:: Supplied material
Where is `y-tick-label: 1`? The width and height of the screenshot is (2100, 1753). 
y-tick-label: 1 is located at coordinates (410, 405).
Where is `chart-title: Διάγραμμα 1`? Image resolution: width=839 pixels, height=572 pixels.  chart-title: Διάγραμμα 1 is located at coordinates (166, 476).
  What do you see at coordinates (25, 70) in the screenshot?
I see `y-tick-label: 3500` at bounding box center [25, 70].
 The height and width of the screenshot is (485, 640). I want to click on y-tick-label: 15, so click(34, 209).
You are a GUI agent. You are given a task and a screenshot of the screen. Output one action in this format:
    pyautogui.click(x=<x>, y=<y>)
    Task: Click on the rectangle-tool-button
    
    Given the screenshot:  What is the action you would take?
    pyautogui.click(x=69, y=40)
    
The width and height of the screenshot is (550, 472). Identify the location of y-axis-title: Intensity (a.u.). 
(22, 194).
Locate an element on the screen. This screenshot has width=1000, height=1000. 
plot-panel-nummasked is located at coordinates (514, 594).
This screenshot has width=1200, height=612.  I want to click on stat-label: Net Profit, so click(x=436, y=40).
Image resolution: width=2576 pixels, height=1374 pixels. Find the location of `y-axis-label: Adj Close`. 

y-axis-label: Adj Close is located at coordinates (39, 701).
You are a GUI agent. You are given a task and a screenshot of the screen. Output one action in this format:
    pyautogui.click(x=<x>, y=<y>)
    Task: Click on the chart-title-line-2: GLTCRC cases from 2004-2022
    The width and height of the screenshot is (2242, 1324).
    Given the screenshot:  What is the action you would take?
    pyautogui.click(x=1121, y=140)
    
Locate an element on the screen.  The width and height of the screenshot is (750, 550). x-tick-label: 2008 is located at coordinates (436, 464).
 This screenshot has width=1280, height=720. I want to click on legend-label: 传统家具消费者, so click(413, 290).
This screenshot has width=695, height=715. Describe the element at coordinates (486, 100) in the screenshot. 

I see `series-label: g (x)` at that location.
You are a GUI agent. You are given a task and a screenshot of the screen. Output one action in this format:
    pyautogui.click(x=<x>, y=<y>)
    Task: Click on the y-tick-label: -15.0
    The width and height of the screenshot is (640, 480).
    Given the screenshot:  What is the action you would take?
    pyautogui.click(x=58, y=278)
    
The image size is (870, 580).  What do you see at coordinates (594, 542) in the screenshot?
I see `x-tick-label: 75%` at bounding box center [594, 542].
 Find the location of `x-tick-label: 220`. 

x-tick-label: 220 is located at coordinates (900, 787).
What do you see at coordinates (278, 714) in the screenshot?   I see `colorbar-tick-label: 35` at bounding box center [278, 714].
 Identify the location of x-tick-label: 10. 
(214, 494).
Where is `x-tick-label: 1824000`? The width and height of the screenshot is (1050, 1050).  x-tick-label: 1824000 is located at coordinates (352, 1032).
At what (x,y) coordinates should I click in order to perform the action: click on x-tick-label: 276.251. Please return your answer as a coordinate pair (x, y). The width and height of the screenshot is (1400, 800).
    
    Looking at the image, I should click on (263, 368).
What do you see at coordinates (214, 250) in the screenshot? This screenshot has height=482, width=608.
::::
Job item
Copy out the stretch of rows that opens with the line containing "What do you see at coordinates (25, 70)" and closes with the line containing "plot-panel-nummasked is located", changing "rectangle-tool-button" to "ellipse-tool-button" and keeping everything else as it is. Return only those lines.

Answer to this problem
  What do you see at coordinates (25, 70) in the screenshot?
I see `y-tick-label: 3500` at bounding box center [25, 70].
 The height and width of the screenshot is (485, 640). I want to click on y-tick-label: 15, so click(34, 209).
You are a GUI agent. You are given a task and a screenshot of the screen. Output one action in this format:
    pyautogui.click(x=<x>, y=<y>)
    Task: Click on the ellipse-tool-button
    
    Given the screenshot:  What is the action you would take?
    pyautogui.click(x=69, y=40)
    
The width and height of the screenshot is (550, 472). Identify the location of y-axis-title: Intensity (a.u.). 
(22, 194).
Locate an element on the screen. This screenshot has width=1000, height=1000. 
plot-panel-nummasked is located at coordinates (514, 594).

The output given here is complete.